PROBLEM DETAILS:
Lines from the listing below that contain the string "Select" are to be reported.

DATA FOR REVIEW:
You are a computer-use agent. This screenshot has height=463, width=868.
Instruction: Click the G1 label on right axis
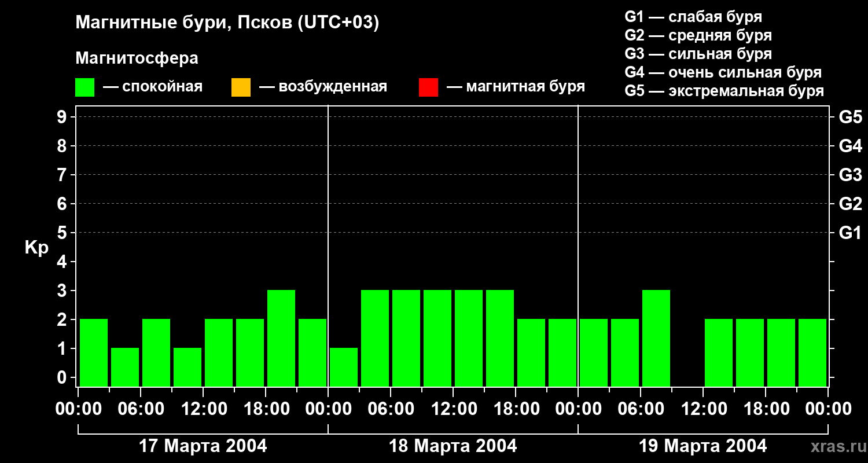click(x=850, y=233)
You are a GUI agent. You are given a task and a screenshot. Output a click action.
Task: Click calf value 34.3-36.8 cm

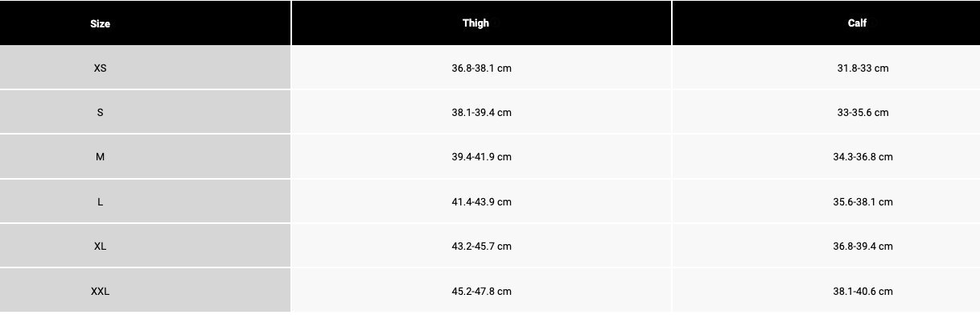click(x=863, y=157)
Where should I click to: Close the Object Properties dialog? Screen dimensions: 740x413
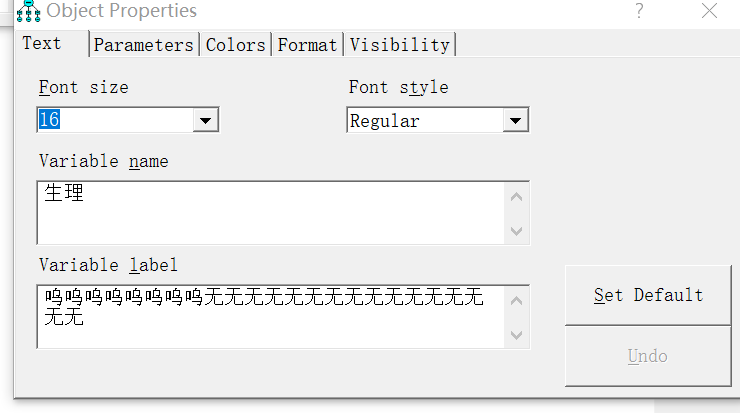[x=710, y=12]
==
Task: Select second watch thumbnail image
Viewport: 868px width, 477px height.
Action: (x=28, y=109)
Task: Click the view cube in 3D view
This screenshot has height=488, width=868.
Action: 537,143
---
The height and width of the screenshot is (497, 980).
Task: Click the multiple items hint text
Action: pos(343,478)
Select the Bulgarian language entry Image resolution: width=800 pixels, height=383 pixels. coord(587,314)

RESULT OF THIS EXERCISE:
Task: Select second watch thumbnail image
Select the Bulgarian language entry Image resolution: width=800 pixels, height=383 pixels. coord(587,314)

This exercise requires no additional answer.